What to work on.
#1 Please return, word for word, the part of the article on the property yield gap that runs from "His name is" to "average, that’s high.".
#2 Carry the article on the property yield gap forward from its last sentence.

Given text.
——————————
Why This Yield Gap Could Send Property Higher

‘Cheap’ is not a word you hear associated with Australian property often. But when it comes to commercial real estate, last week one professor said that’s exactly what it looks like to him.

His name is Andrew Baum. He’s in town as a visiting academic. Baum says commercial real estate is cheap because, when you take the yield available on bonds compared to commercial property, there’s a very healthy margin between them.

In Australia, the average yield gap between property and treasury indexed bond yields is 3.4%, according to the Australian Financial Review. It’s currently around 4.9%. So at 1.5% above average, that’s high.

Baum’s position is that this gap is likely to narrow via property yields going lower, rather than bond yields going higher. So what he’s saying is investors will bid property prices up.

That’s not to say he’s 100% certain. But if bond yields stay low, the conclusion is that commercial property right now is a ‘screaming buy’.
——————————
Dataset content.
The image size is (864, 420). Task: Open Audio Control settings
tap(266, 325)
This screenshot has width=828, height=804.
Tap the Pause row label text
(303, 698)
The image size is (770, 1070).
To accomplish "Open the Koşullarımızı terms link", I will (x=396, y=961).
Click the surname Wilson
——————————
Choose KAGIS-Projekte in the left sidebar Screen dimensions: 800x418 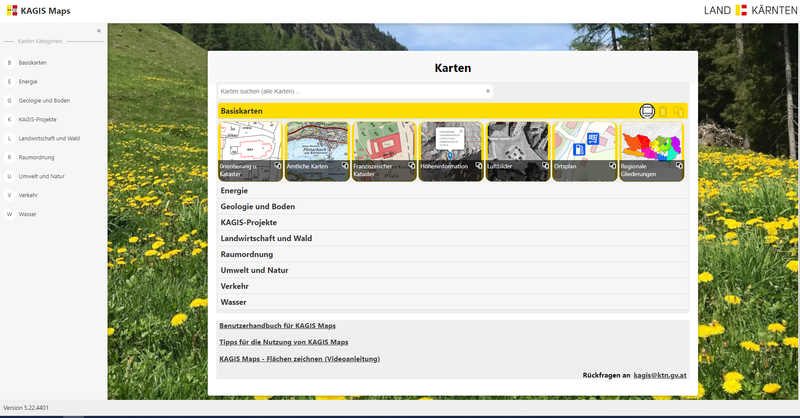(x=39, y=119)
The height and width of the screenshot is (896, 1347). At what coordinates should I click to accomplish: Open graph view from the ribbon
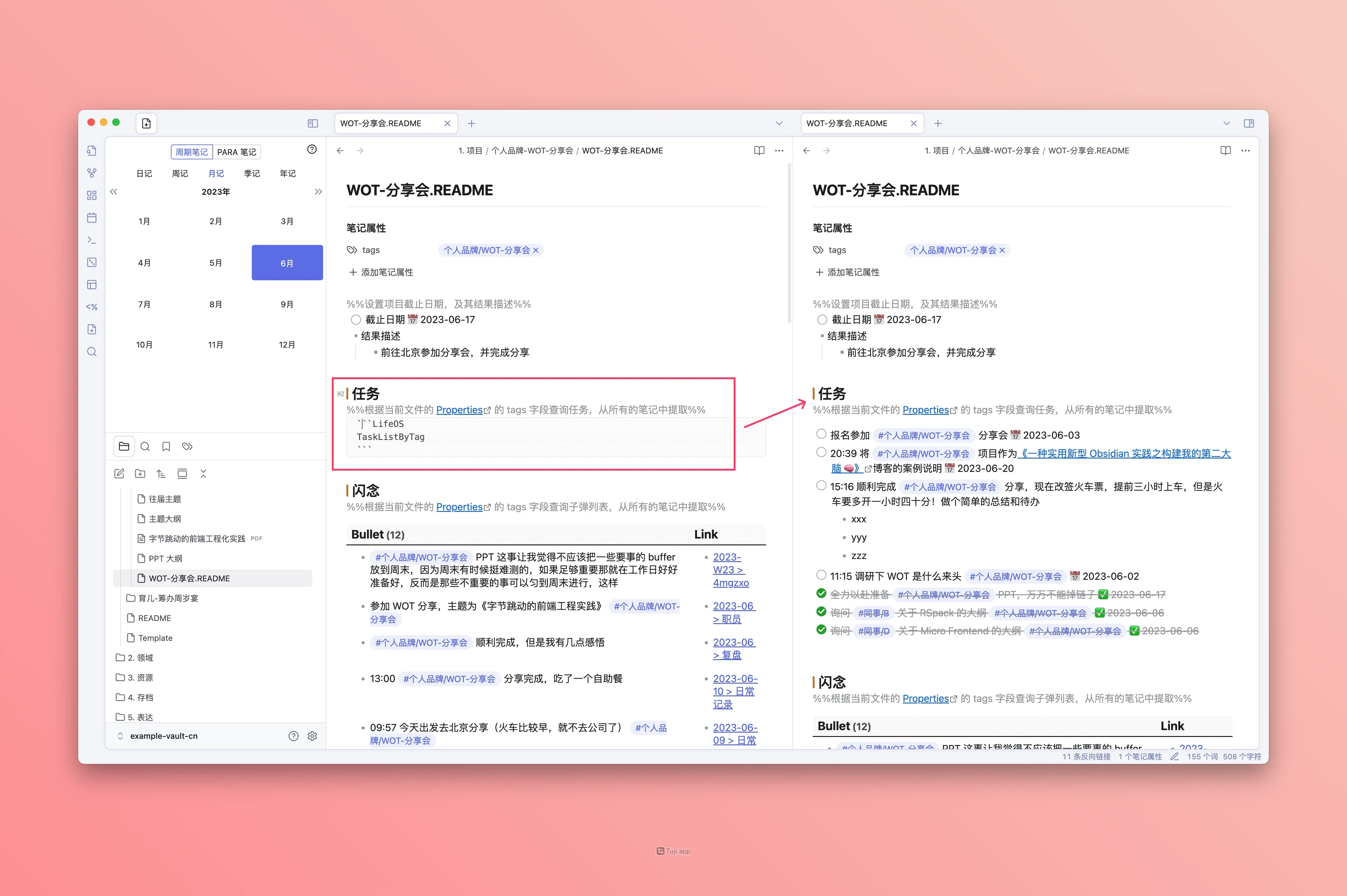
——————————
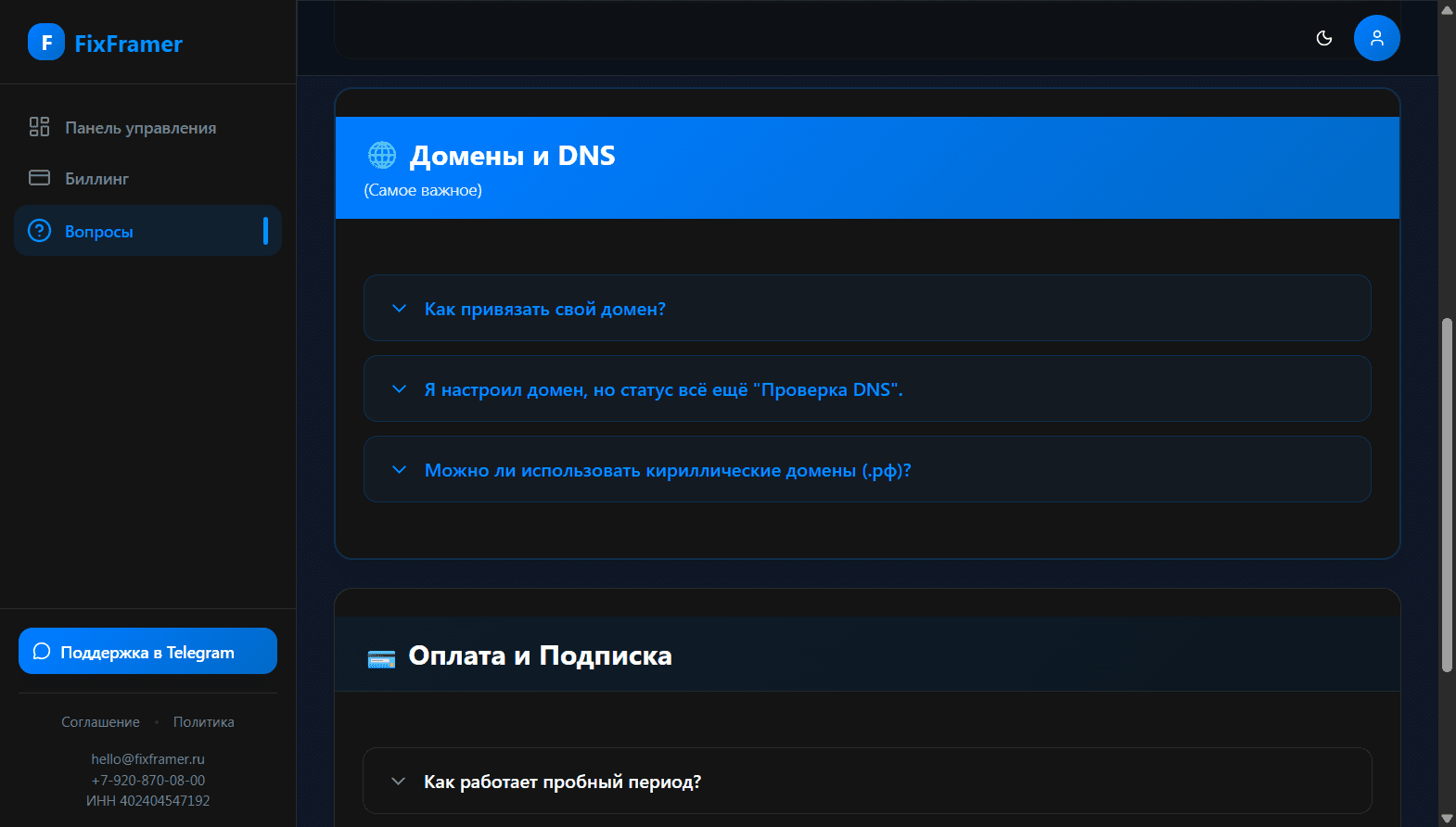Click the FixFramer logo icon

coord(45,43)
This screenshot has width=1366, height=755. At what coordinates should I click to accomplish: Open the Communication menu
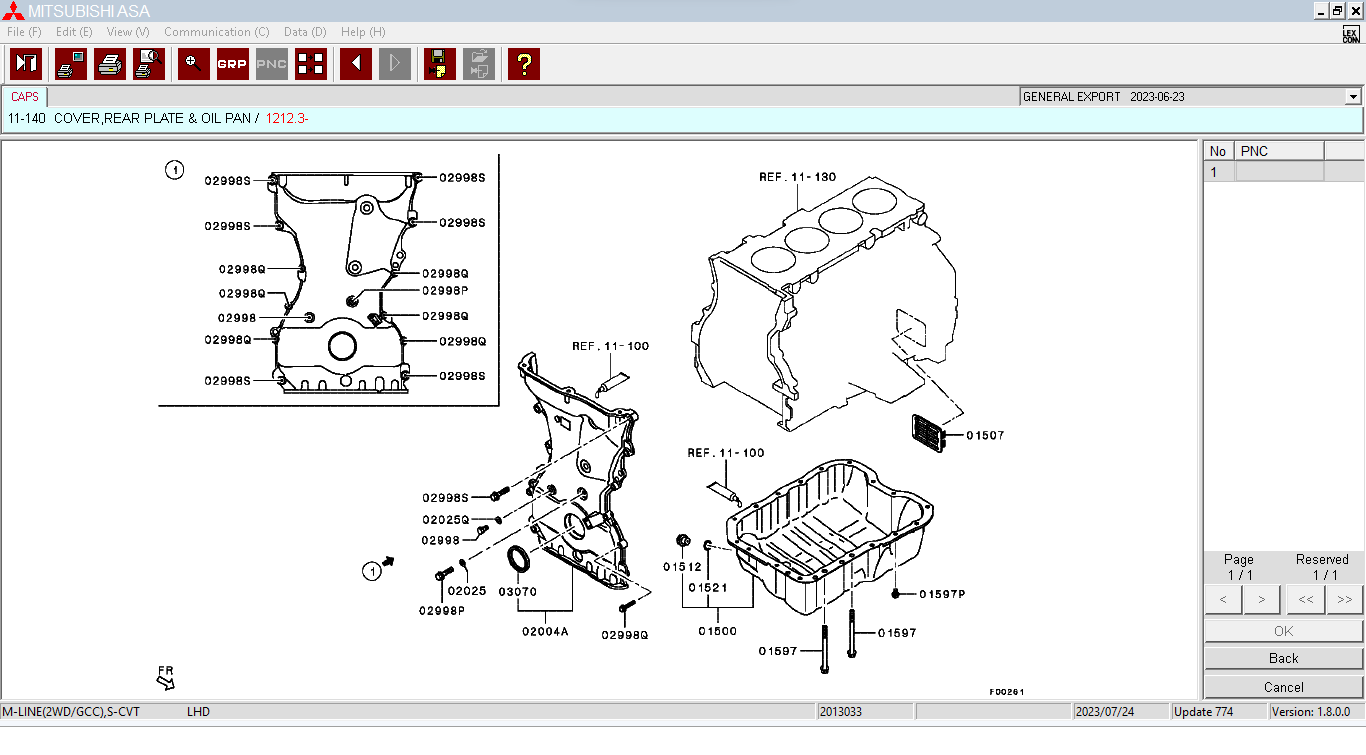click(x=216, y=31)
——————————
Per-task answers.
#1
His name is Andrew Baum. He’s in town as a visiting academic. Baum says commercial real estate is cheap because, when you take the yield available on bonds compared to commercial property, there’s a very healthy margin between them.

In Australia, the average yield gap between property and treasury indexed bond yields is 3.4%, according to the Australian Financial Review. It’s currently around 4.9%. So at 1.5% above average, that’s high.

#2
So much in the financial world depends on interest rates and yields. And what Baum is saying is perfectly possible.

And if you ask me, it’s more than likely. There’s staggering amounts of money under management all over the world looking for a return. It will go looking for discrepancies like this.

Sovereign Wealth Funds Looking For Property Investments

Take the Norwegian Sovereign Wealth Fund, as an example. This might seem like a leap, but stay with me. The government in Oslo caused slight consternation recently when it revealed it had actually run down the fund by US$5.5 billion.

This is to cover the government’s spending shortfall in this period of current low oil prices. It’s the first time in two decades the Norwegian government has taken money out.

It’s not doing anything illegal. The government is allowed to take out 4% of the fund every year. But here’s the thing. This benchmark was set when such a rate of return was considered reasonable. The idea was the government could spend the gains, but never run down the capital.

Now that rate of a return looks very ambitious. The fund returned 1.3% in the second quarter and just 0.6% in the past year, according to the Financial Times.

That means either the government has to reduce its allowance, or the fund has to increase its rate of return.

Now the second option is a problem when you have 37% of your portfolio in bonds, as the Norwegian Wealth Fund does. A quarter of its fixed income portfolio trades below zero.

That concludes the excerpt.